(Bloomberg) -- Iron ore will average more than $100 a ton this year as the worldwide market remains tight, despite China’s property crisis hurting the outlook for steel demand there, according to HSBC Holdings Plc.

The global seaborne market for the steelmaking staple will remain in deficit in 2024-25, with gains in steel production outside China, especially in India, aiding consumption, analysts including Howard Lau said in a note.

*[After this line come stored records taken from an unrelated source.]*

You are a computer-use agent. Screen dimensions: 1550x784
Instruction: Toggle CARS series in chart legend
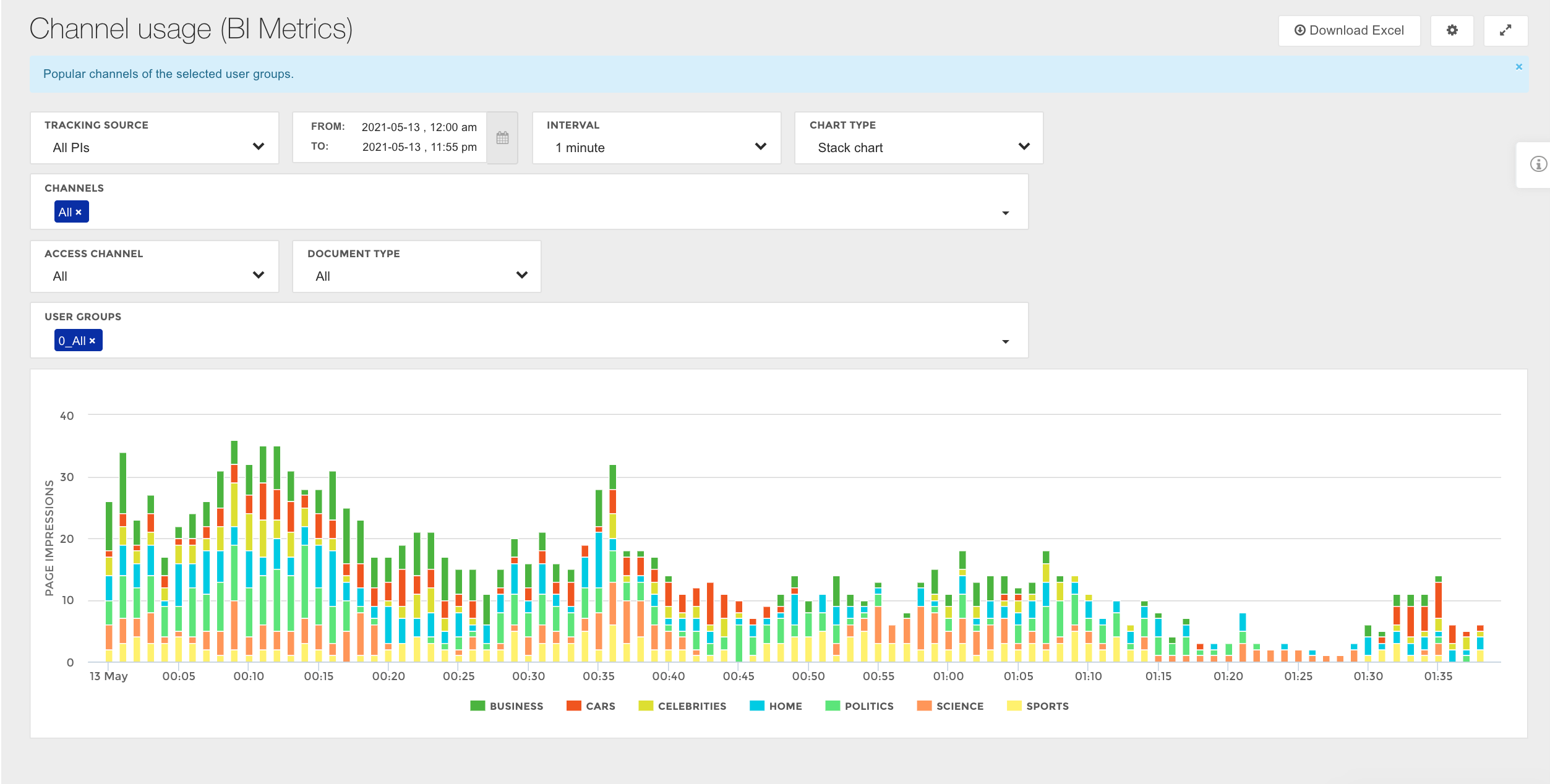(599, 706)
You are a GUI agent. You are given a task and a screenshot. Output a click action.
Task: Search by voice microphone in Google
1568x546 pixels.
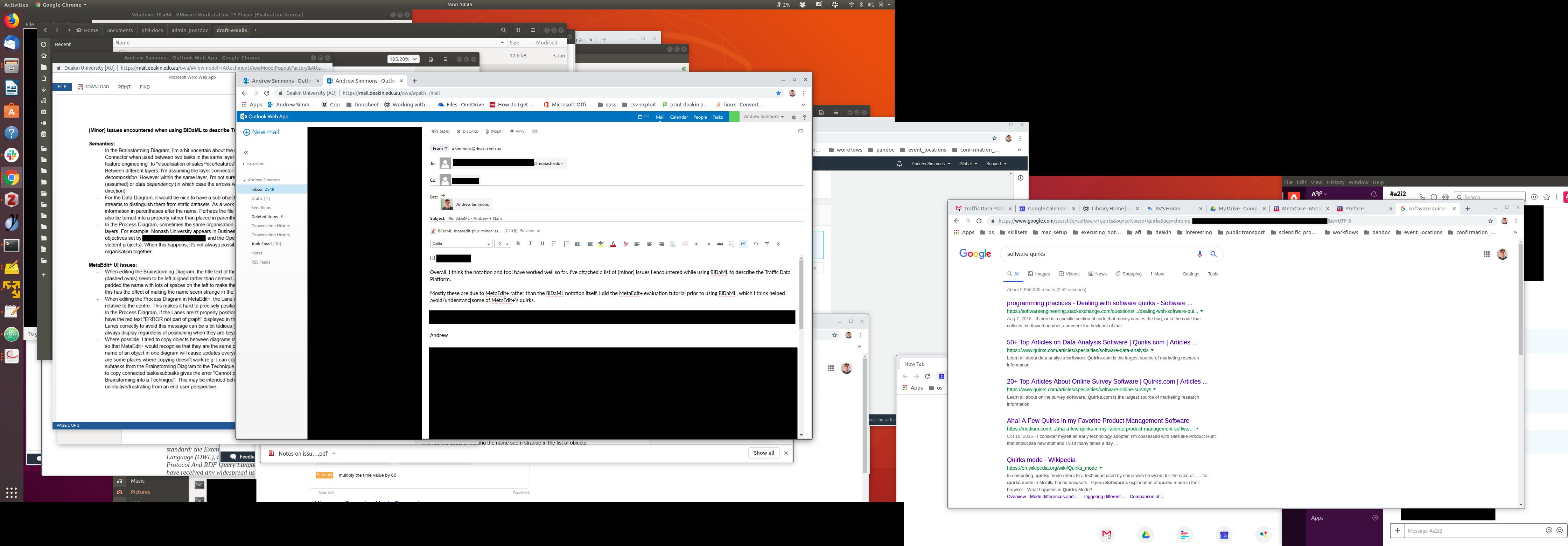click(1200, 254)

Iron ore has had a bumpy ride this year, slumping by almost a third in the first quarter on concerns over weakening Chinese demand, , including a dip below $100, before staging a partial rebound this month. Authorities in the biggest importer have been struggling to revive the nation’s property market, a vital driver of steel demand. Reflecting the challenges, the leading steel industry group has been calling on members to reduce output.

“We expect steel demand growth to be muted in the next five years, growing at about 2% as mainland China cuts back,” Lau said. “However, we see India stepping up and recording the world’s fastest steel consumption growth rate.”

Iron ore futures in Singapore — which fell 0.8% to $117.10 a ton as of 2:53 p.m. in Singapore — have averaged about $119 a ton so far this year, a little above the level seen in 2023.

“We don’t expect a meaningful increase in iron ore output by major producers,” Lau said. At the same time, “we expect iron ore demand to remain robust, reflecting our global-steel output estimates,” he said.